Towards the end of last season, RidiculousUpside.com examined the (somewhat) shockingly low pay of NBA D-League athletes. The simplest way to break things down is this: there are considered to be three different tiers of minor league players, with the levels of salaries breaking down as follows: $13,000, $19,000, and $25,000.
It's obvious that when young guns stay stateside to play in the NBADL, it's not for the money. The exposure they receive being able to strut their stuff in front of NBA executives on a nightly basis is the type of experience they won't get overseas. That said, playing internationally will likely provide them with a much more lucrative and/or favorable contract instead.
NBA D-League players are constantly on the grind for any NBA gig that comes their way at all. Taking into consideration their annual salaries, it seems likely that even playing out a ten day contract with a big league team (and getting paid to do it at a prorated amount of the minimum NBA salary) would, at the very least, triple their salary and make sticking it out in the minors until then that much more worth it.
With that all in mind, it would appear as though Summer League players have to embark on a similar grind, albeit for not as long. It shouldn't take too much getting used to, as many of the aspiring NBA players in Las Vegas went through the motions in the D-League this past season anyway.
If the highest NBADL player salary is approximately $25,000, how much can players possibly be making this week in Las Vegas? Clearly, it's can't be enough to comfortably go out and spend a night gambling it all away at Bellagio.
Some insight into the living conditions of Summer League athletes is provided here. An $100 per diem isn't much in Vegas, but at least flight and hotel accommodations are made.

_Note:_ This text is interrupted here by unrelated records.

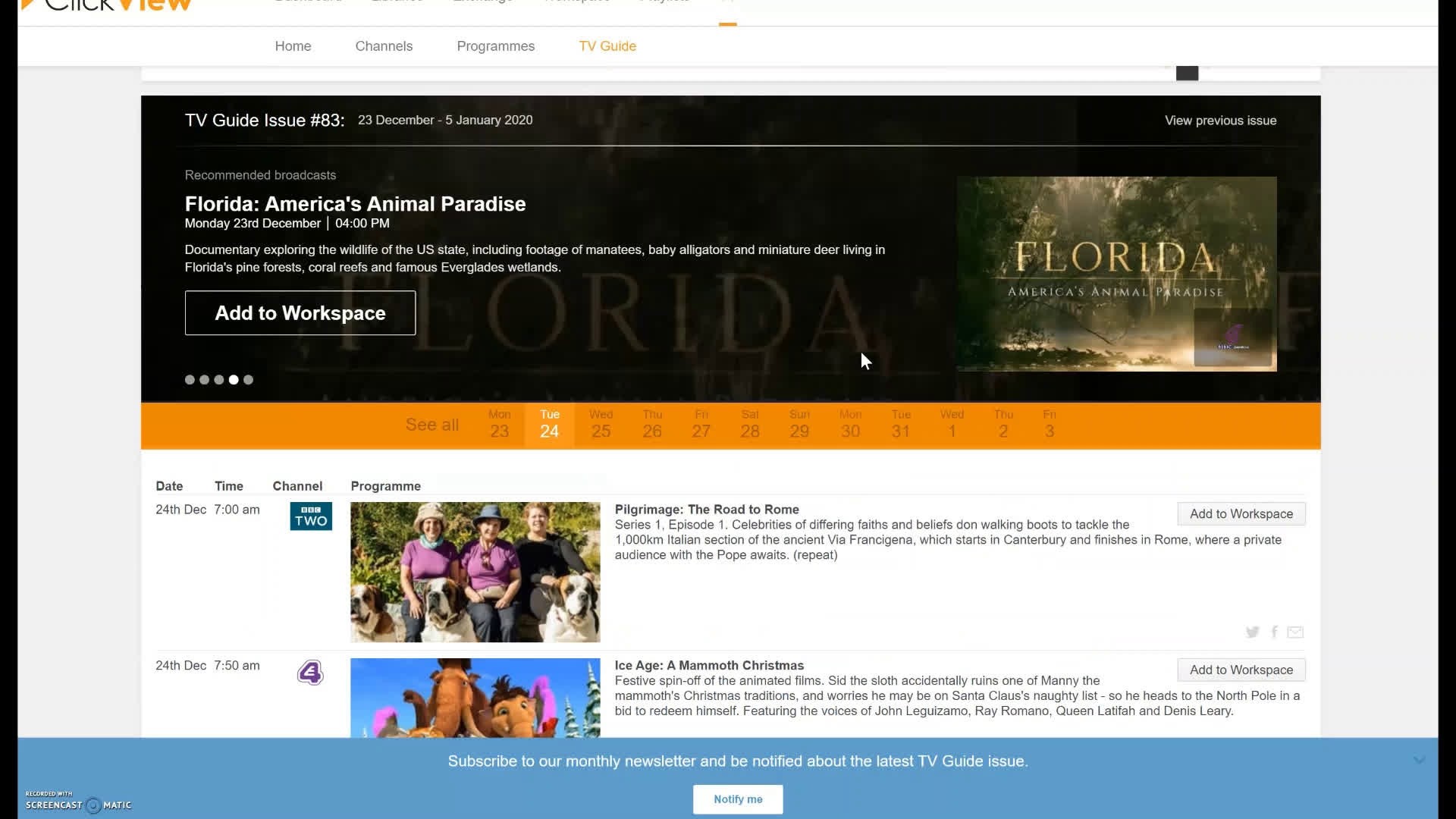
Task: Open the Programmes menu tab
Action: click(495, 46)
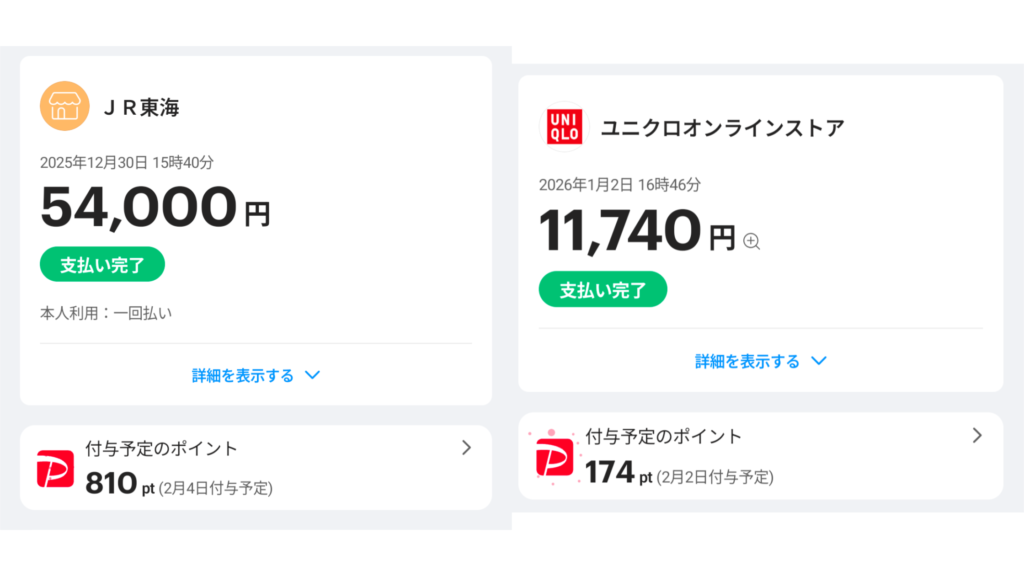Click the 174 pt points value
Image resolution: width=1024 pixels, height=576 pixels.
click(618, 472)
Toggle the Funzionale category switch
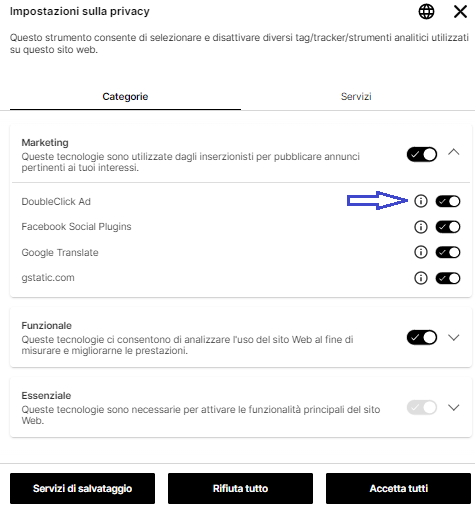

The ironic thing about NBA Summer League is that it's not all about the NBA teams and their own respective open roster spots. There is a slew of international scouts present ready to pounce on those prospects who don't get offered guaranteed contracts in The Association and are forced to look elsewhere.

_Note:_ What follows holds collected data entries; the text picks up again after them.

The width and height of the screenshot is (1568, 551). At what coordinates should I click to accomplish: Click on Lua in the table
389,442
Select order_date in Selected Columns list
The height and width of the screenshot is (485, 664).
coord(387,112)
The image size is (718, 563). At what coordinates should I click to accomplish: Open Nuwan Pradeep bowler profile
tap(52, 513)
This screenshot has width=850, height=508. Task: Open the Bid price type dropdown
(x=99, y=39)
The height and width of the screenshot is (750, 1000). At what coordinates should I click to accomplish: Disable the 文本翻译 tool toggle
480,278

A prime example of a situation like that would be Dwight Buycks, who played for the Oklahoma City Thunder in Orlando last week. The former Tulsa 66ers' point guard played overseas in France this past season, and was reportedly poised to do it again this coming year as well. A source suggested to RidiculousUpside.com that Buycks highly favored a more lucrative international contract over a non-guaranteed contract with an invite to NBA training camp invite. Perhaps that's why the Raptors had to throw a multi-year contract offer his way to fully lure him in. With the promise of serving as their backup point guard next season, one would have to believe that (at the very least), the first year is guaranteed.
The different opportunities and possibilities are certainly endless for aspiring NBA players. That said, the potential for earnings this week isn't exactly what you would call favorable, regardless of how you slice it.
The poster boy for truly being on the grind for more money should be Andrew Goudelock. Earlier in the season, the guard told RidiculousUpside.com that that's what it was all about. After earning himself the D-League M.V.P. award this season, Goudelock has already begun to hear "M.V.P." chants during Summer League in Vegas. It's been a long year for the high-scoring guard, but the grind turns out to be well worth it if players like himself can snag guaranteed contracts. They just won't make a lot of money while attempting to do so.